Vous l’avez très bien perçu : La Ballade des hommes-nuages est une forme d’aboutissement (provisoire) de cette façon d’articuler l’autobiographique (l’expérience psychiatrique de l’être aimé à laquelle peut seul répondre le « cri d’amour » qu’est ce livre) et le musical (Moïse et Aaron de Schönberg) dans une quête du « mot qui manque » dont Moïse et Aaron donne la formule. Mais, croyez-moi, cette articulation ne m’a pas du tout été donnée au départ. Je suis finalement arrivée jusqu’à elle après des années de travail par tâtonnement.

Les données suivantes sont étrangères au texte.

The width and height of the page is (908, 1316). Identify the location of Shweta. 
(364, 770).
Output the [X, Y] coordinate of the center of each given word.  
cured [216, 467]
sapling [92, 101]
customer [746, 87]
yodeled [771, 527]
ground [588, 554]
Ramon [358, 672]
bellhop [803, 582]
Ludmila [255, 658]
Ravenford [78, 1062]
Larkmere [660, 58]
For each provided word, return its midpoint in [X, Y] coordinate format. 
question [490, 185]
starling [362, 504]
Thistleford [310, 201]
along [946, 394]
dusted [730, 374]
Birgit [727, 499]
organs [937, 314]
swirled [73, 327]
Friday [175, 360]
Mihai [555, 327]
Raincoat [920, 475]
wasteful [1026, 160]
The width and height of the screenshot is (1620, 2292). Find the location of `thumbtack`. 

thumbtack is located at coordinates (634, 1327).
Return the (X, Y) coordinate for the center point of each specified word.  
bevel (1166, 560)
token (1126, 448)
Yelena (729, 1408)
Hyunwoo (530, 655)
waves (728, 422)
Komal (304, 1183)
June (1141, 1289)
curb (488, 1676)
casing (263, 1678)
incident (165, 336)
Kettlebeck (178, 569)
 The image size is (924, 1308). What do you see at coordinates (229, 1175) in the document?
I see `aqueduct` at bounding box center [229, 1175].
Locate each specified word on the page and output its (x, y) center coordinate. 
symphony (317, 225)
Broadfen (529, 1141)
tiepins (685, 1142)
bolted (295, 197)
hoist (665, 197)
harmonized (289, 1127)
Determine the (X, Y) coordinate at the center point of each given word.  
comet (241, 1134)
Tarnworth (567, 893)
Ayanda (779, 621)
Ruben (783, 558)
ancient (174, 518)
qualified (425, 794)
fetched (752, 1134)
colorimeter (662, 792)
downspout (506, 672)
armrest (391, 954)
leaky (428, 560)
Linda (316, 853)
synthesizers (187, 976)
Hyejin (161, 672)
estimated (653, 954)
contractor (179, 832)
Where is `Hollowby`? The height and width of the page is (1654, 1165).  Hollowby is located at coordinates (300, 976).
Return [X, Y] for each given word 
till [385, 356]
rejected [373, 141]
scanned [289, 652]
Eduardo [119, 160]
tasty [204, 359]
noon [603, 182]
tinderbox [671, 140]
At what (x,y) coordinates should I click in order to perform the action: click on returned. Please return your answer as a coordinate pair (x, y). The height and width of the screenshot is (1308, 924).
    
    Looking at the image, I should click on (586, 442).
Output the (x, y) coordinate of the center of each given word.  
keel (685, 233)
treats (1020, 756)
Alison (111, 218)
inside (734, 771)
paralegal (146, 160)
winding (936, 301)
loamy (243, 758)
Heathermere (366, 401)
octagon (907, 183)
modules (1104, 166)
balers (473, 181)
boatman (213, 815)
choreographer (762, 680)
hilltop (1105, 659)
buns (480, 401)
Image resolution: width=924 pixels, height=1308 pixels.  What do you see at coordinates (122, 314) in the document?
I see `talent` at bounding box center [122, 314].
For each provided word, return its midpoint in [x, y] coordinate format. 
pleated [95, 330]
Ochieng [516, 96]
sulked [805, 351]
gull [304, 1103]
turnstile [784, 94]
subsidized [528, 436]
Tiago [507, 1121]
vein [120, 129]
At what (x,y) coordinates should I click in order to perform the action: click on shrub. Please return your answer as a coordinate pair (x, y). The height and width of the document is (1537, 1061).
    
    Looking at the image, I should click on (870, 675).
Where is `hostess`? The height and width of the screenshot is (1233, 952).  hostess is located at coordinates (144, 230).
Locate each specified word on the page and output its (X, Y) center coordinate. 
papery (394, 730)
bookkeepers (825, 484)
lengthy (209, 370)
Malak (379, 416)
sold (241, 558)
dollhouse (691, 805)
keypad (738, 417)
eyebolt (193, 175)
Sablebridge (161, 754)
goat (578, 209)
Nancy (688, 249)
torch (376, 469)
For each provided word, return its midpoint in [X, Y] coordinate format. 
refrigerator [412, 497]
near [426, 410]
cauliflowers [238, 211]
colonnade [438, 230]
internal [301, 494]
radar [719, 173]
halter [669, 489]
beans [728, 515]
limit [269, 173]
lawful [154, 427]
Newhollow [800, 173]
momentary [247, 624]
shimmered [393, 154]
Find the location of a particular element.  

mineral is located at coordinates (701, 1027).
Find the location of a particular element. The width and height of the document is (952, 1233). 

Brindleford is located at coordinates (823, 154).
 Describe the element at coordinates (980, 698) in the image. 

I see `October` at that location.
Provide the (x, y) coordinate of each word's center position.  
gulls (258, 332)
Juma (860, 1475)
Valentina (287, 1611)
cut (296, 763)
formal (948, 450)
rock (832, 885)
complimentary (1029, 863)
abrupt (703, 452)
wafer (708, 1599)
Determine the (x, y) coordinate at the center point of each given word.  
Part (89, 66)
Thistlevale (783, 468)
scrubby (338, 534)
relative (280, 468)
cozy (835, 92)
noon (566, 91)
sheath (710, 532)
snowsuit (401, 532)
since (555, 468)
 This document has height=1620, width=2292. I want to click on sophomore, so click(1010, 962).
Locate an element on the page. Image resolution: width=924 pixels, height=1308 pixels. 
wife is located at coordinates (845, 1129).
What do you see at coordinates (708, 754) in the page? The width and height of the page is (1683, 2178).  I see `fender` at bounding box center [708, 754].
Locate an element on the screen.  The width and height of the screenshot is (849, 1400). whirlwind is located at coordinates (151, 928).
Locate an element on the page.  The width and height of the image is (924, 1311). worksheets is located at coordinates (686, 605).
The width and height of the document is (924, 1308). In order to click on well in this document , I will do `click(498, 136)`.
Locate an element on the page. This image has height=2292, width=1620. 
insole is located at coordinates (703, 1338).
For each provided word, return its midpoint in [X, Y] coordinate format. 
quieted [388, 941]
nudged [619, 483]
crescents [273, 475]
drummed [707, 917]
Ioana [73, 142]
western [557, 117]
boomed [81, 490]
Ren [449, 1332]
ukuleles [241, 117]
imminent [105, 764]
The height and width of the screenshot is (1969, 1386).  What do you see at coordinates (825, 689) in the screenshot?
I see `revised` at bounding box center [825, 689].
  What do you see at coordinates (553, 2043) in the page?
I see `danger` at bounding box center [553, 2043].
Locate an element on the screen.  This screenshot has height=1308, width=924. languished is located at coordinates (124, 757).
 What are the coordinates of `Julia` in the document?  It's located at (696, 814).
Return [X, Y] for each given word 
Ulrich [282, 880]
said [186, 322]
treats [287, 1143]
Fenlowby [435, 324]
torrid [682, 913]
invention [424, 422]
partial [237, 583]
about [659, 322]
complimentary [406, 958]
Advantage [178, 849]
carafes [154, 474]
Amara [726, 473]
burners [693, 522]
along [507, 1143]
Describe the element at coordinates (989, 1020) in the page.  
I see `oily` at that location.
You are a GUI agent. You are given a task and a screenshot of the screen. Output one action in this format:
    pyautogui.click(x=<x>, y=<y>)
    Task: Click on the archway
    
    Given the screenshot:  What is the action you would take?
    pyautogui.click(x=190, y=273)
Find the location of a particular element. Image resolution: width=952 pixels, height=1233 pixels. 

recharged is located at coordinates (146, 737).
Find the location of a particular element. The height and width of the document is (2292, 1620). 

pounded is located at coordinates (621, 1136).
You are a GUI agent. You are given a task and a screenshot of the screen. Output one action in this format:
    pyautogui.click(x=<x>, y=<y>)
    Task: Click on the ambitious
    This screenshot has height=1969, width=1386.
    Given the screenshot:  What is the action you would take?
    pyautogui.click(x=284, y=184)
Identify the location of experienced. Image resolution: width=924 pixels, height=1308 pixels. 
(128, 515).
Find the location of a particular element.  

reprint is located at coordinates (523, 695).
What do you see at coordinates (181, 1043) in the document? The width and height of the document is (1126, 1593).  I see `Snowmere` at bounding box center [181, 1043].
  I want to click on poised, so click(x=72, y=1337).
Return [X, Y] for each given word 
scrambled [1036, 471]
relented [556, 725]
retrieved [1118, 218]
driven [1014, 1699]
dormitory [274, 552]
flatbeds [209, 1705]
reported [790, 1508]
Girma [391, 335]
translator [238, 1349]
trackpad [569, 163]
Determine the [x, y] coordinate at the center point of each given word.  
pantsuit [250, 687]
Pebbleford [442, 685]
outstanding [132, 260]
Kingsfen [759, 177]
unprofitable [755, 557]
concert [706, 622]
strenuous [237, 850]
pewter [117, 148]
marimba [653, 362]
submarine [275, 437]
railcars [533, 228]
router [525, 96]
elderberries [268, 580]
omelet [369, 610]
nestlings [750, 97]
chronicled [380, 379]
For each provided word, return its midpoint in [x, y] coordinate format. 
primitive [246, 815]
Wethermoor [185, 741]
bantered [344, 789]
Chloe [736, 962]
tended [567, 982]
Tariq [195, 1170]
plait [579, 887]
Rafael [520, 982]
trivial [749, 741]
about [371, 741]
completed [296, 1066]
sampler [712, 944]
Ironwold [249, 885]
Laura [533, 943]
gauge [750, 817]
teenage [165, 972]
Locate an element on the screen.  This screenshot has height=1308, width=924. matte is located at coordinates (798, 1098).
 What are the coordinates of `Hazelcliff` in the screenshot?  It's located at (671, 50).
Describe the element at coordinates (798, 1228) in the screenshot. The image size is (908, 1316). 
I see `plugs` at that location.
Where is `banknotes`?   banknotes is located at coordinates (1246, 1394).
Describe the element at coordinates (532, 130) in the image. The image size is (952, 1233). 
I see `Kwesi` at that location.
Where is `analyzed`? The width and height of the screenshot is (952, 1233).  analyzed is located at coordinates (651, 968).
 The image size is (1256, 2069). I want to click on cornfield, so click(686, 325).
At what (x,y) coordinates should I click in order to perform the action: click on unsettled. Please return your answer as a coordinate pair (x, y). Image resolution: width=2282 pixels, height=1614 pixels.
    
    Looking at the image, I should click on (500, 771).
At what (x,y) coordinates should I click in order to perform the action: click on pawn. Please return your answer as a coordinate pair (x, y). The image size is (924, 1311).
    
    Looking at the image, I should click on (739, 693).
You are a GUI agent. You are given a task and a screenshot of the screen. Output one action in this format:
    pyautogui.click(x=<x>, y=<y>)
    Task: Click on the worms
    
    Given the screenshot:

D’ailleurs tous mes livres (sauf La Troisième main limitée temporellement par l’épreuve de l’opération des cataractes) ont exigé de moi (même le mince Balbuciendo) des années de travail, d’errances dans l’écriture, de ratures incessantes, et de recommencements. Si je peux, des années plus tard, en parler avec une forme de clarté, celle-ci n’a été conquise qu’après coup et difficilement. Il se peut d’ailleurs que ce que je dis de mes livres ne soit autre qu’une forme de rêverie, de mirage mental que des lecteurs plus distants et critiques remettront en cause de façon salutaire. J’apprends beaucoup de mes lecteurs : j’ai découvert quantité de choses sur mes livres grâce à leurs lettres ou à leurs articles. Qu’on le veuille ou non, il faut bien avouer que celui qui écrit demeure, malgré ses efforts pour y voir plus clair, dans une forme d’aveuglement vis-à-vis de ses propres livres. J’ai au moins le mérite d’en être consciente.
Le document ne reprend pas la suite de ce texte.